Mit Ausbruch des Krieges am 22. Juni 1941 standen die Mitarbeiter der Eremitage vor einer gewaltigen Herausforderung: Die Museumsschätze mussten evakuiert werden, um sie vor der heranrückenden deutschen Armee in Sicherheit zu bringen. Gemeinsam mit vielen freiwilligen Helfern verpackten die Eremitage-Angestellten die Kunstwerke, um sie per Güterzug in den Ural zu transportieren. Noch im Sommer 1941 verließen zwei Güterzüge Leningrad in Richtung Swerdlowsk1 – sie erreichten ihren Bestimmungsort am 6. bzw. 30. Juli 1941. Die Arbeiten zur Zusammenstellung des dritten Evakuierungszuges liefen bereits, als die Deutschen am 30. August 1941 Leningrads letzte Eisenbahnverbindung kappten. Den Mitarbeitern der Eremitage und den Freiwilligen war es gelungen, über eine Million Exponate zu evakuieren (von denen später übrigens kein einziges verloren ging!). In Swerdlowsk wurden die Kunstschätze in der Bildergalerie sowie in Räumlichkeiten der römisch-katholischen St.-Anna-Kirche und des Antireligiösen Museums2 untergebracht.
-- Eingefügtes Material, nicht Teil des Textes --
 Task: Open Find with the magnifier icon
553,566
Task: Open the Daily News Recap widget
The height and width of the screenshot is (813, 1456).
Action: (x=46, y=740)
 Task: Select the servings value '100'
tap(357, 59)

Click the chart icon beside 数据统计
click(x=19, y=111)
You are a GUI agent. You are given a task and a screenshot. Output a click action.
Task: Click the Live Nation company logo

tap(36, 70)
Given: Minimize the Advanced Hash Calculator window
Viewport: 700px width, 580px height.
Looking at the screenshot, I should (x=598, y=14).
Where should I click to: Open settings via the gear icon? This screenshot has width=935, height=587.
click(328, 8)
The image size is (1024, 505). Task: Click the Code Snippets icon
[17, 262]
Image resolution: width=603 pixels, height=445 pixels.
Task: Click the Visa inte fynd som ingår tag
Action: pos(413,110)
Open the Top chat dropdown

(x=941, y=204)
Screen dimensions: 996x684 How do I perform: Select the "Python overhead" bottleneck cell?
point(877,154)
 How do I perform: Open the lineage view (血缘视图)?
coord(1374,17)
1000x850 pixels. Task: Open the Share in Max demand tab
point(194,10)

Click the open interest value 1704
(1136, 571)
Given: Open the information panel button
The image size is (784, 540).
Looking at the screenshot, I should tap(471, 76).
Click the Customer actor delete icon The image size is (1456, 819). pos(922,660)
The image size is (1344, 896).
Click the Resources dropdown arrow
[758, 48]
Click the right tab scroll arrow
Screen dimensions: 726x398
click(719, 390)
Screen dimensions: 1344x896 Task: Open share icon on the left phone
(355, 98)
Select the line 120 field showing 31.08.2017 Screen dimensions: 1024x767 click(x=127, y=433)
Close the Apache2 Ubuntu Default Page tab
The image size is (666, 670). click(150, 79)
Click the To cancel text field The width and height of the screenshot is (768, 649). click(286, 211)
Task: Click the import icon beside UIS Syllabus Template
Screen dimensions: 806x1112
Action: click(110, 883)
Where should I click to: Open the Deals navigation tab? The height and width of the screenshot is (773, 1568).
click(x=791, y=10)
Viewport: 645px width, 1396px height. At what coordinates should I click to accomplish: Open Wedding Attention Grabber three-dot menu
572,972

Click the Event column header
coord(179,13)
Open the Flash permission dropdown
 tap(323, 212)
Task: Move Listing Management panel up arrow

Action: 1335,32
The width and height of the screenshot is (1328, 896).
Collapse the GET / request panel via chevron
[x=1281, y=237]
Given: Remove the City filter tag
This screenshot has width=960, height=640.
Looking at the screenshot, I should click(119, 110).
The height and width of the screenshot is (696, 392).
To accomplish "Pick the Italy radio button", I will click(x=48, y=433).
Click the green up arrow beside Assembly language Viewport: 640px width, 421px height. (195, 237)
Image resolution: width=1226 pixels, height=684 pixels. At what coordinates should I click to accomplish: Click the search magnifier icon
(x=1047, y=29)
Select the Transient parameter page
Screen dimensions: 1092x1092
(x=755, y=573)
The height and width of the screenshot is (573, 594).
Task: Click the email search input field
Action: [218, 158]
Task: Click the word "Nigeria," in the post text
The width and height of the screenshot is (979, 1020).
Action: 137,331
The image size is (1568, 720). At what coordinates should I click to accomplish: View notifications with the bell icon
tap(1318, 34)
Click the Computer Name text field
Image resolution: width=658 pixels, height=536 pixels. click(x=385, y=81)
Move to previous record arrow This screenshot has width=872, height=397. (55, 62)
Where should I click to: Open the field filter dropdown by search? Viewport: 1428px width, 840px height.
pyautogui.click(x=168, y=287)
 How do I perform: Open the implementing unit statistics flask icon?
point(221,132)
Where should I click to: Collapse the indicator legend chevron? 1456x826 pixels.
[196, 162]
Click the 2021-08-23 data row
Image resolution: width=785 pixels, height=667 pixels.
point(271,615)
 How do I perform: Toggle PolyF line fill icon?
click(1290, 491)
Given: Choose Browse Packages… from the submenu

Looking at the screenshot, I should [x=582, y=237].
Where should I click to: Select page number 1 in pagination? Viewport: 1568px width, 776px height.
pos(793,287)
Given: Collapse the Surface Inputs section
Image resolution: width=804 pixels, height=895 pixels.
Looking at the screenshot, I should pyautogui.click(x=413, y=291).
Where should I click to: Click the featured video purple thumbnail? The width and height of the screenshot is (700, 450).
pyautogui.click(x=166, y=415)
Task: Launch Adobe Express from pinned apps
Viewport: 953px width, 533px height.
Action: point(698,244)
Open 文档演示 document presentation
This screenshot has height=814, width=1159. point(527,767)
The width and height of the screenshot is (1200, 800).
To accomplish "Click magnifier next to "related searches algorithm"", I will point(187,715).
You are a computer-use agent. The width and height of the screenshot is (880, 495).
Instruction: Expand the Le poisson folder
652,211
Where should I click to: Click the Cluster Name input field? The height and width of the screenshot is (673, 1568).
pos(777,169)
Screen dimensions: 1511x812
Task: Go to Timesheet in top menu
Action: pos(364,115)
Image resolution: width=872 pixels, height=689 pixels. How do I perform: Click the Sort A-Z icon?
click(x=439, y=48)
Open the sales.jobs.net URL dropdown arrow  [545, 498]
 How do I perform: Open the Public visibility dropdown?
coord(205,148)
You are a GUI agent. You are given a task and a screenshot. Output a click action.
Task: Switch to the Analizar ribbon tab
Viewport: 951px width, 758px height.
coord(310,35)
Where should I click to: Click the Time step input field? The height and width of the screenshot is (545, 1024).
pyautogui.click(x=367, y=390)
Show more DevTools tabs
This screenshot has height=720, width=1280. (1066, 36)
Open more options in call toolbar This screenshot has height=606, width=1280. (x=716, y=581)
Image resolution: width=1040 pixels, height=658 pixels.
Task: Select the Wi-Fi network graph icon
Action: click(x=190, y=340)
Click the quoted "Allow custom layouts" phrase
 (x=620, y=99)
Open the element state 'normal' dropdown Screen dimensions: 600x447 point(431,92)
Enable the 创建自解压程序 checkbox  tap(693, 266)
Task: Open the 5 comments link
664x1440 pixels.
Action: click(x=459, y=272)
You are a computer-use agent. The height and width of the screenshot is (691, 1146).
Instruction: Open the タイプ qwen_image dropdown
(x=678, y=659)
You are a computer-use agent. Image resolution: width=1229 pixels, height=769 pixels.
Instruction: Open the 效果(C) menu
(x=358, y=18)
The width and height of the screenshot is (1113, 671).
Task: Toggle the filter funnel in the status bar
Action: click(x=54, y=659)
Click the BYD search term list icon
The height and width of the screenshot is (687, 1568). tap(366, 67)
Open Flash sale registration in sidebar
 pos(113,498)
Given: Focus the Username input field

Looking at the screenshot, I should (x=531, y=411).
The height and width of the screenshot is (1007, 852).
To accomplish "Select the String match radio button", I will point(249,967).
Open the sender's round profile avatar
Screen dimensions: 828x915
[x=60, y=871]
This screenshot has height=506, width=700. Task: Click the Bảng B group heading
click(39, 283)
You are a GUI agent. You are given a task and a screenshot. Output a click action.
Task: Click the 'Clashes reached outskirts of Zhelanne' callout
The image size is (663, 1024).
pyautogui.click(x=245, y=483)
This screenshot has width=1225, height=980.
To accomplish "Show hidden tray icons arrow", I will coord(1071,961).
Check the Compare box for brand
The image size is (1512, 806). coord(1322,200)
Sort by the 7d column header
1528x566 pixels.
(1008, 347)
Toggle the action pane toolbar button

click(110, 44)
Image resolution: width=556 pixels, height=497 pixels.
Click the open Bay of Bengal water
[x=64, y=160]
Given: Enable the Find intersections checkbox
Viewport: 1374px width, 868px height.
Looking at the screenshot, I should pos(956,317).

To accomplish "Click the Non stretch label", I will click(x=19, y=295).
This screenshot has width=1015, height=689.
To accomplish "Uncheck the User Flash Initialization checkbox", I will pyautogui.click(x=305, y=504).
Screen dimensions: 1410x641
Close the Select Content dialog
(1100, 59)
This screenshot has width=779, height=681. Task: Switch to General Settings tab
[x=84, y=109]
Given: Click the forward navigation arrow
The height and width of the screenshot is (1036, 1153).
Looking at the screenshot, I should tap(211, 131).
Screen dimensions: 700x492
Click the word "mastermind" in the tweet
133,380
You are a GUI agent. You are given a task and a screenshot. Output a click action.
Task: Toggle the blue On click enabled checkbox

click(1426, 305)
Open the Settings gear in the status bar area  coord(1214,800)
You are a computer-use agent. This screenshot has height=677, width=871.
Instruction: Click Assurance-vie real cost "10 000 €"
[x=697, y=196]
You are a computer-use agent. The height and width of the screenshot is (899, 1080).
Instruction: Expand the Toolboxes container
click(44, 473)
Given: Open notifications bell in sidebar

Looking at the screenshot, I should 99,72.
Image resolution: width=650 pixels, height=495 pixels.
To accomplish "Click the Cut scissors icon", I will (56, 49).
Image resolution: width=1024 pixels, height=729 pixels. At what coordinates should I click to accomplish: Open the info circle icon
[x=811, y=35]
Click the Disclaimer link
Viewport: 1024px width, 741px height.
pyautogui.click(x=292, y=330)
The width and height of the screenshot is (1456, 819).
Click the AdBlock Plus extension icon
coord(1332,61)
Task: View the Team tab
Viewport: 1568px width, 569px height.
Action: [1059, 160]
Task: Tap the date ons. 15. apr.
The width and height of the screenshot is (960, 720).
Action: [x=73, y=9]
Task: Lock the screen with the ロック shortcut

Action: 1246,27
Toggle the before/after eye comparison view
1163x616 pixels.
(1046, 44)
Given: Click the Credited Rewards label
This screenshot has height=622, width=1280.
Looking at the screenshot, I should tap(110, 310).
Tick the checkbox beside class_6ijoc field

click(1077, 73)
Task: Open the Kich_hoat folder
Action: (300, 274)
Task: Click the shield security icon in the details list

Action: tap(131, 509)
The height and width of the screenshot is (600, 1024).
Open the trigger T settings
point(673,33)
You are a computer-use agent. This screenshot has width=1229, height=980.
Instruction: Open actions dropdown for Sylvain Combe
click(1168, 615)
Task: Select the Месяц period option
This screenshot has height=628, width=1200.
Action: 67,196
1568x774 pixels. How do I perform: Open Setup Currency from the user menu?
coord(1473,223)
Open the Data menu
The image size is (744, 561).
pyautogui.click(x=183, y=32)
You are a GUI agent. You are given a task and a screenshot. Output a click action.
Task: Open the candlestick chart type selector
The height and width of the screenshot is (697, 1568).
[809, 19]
Die notwendigen Bedingungen zur sachgemäßen Aufbewahrung der Exponate erfüllte nur die Bildergalerie, weshalb dort die mit dem ersten Güterzug evakuierten Kisten mit den wertvollsten Kunstwerken gelagert wurden. Mit dem zweiten Güterzug waren Mitarbeiter der Eremitage nach Swerdlowsk gekommen, welche den Wachdienst bei den Exponaten versahen und deren fachgerechte Lagerung beaufsichtigten. Trotz der insgesamt schwierigen Bedingungen setzten die Eremitage-Angestellten auch in der Evakuierung ihre wissenschaftlichen Tätigkeiten fort: Sie schrieben Dissertationen und Monografien, hielten Vorträge und organisierten sogar eine zeitweilige Ausstellung zum Thema “Die militärische Tapferkeit des russischen Volkes”.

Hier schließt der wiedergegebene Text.